That night at dinner, Charlie seemed enthusiastic about my trip to La Push in the morning. I think he felt guilty for leaving me home alone on the weekends, but he’d spent too many years building his habits to break them now. Of course he knew the names of all the kids going, and their parents, and their great-grandparents, too, probably. He seemed to approve. I wondered if he would approve of my plan to ride to Seattle with Edward Cullen. Not that I was going to tell him.
“Dad, do you know a place called Goat Rocks or something like that? I think it’s south of Mount Rainier,” I asked casually.
“Yeah — why?”
I shrugged. “Some kids were talking about camping there.”
“It’s not a very good place for camping.” He sounded surprised. “Too many bears. Most people go there during the hunting season.”
“Oh,” I murmured. “Maybe I got the name wrong.”
I meant to sleep in, but an unusual brightness woke me. I opened my eyes to see a clear yellow light streaming through my window. I couldn’t believe it. I hurried to the window to check, and sure enough, there was the sun. It was in the wrong place in the sky, too low, and it didn’t seem to be as close as it should be, but it was definitely the sun. Clouds ringed the horizon, but a large patch of blue was visible in the middle. I lingered by the window as long as I could, afraid that if I left the blue would disappear again.
The Newtons’ Olympic Outfitters store was just north of town. I’d seen the store, but I’d never stopped there — not having much need for any supplies required for being outdoors over an extended period of time. In the parking lot I recognized Mike’s Suburban and Tyler’s Sentra. As I pulled up next to their vehicles, I could see the group standing around in front of the Suburban. Eric was there, along with two other boys I had class with; I was fairly sure their names were Ben and Conner. Jess was there, flanked by Angela and Lauren. Three other girls stood with them, including one I remembered falling over in Gym on Friday. That one gave me a dirty look as I got out of the truck, and whispered something to Lauren. Lauren shook out her cornsilk hair and eyed me scornfully.
So it was going to be one of those days.
At least Mike was happy to see me.
“You came!” he called, delighted. “And I said it would be sunny today, didn’t I?”

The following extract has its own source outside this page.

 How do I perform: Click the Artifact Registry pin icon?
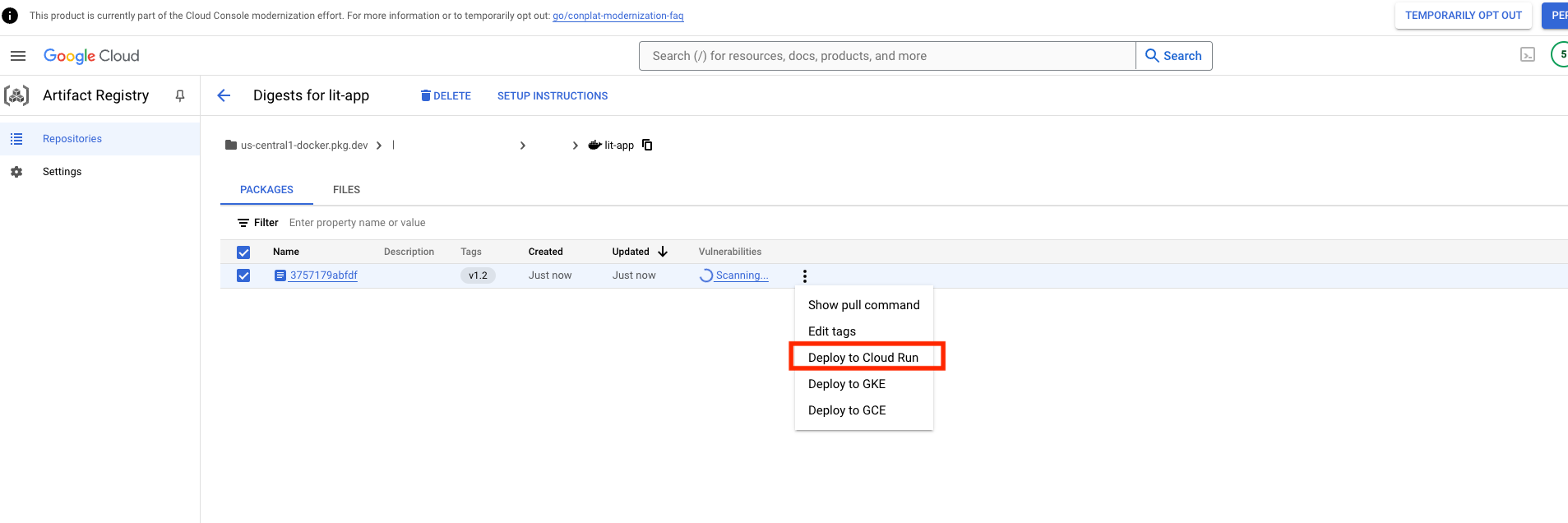pos(180,96)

“I told you I was coming,” I reminded him.
“We’re just waiting for Lee and Samantha… unless you invited someone,” Mike added.
“Nope,” I lied lightly, hoping I wouldn’t get caught in the lie. But also wishing that a miracle would occur, and Edward would appear.
Mike looked satisfied.
“Will you ride in my car? It’s that or Lee’s mom’s minivan.”
He smiled blissfully. It was so easy to make Mike happy.
“You can have shotgun,” he promised. I hid my chagrin. It wasn’t as simple to make Mike and Jessica happy at the same time. I could see Jessica glowering at us now.
The numbers worked out in my favor, though. Lee brought two extra people, and suddenly every seat was necessary. I managed to wedge Jess in between Mike and me in the front seat of the Suburban. Mike could have been more graceful about it, but at least Jess seemed appeased.
It was only fifteen miles to La Push from Forks, with gorgeous, dense green forests edging the road most of the way and the wide Quillayute River snaking beneath it twice. I was glad I had the window seat. We’d rolled the windows down — the Suburban was a bit claustrophobic with nine people in it — and I tried to absorb as much sunlight as possible.
I’d been to the beaches around La Push many times during my Forks summers with Charlie, so the mile-long crescent of First Beach was familiar to me. It was still breathtaking. The water was dark gray, even in the sunlight, white-capped and heaving to the gray, rocky shore. Islands rose out of the steel harbor waters with sheer cliff sides, reaching to uneven summits, and crowned with austere, soaring firs. The beach had only a thin border of actual sand at the water’s edge, after which it grew into millions of large, smooth stones that looked uniformly gray from a distance, but close up were every shade a stone could be: terra-cotta, sea green, lavender, blue gray, dull gold. The tide line was strewn with huge driftwood trees, bleached bone white in the salt waves, some piled together against the edge of the forest fringe, some lying solitary, just out of reach of the waves.
There was a brisk wind coming off the waves, cool and briny. Pelicans floated on the swells while seagulls and a lone eagle wheeled above them. The clouds still circled the sky, threatening to invade at any moment, but for now the sun shone bravely in its halo of blue sky.
We picked our way down to the beach, Mike leading the way to a ring of driftwood logs that had obviously been used for parties like ours before. There was a fire circle already in place, filled with black ashes. Eric and the boy I thought was named Ben gathered broken branches of driftwood from the drier piles against the forest edge, and soon had a teepee-shaped construction built atop the old cinders.
“Have you ever seen a driftwood fire?” Mike asked me. I was sitting on one of the bone-colored benches; the other girls clustered, gossiping excitedly, on either side of me. Mike kneeled by the fire, lighting one of the smaller sticks with a cigarette lighter.
“No,” I said as he placed the blazing twig carefully against the teepee.
“You’ll like this then — watch the colors.” He lit another small branch and laid it alongside the first. The flames started to lick quickly up the dry wood.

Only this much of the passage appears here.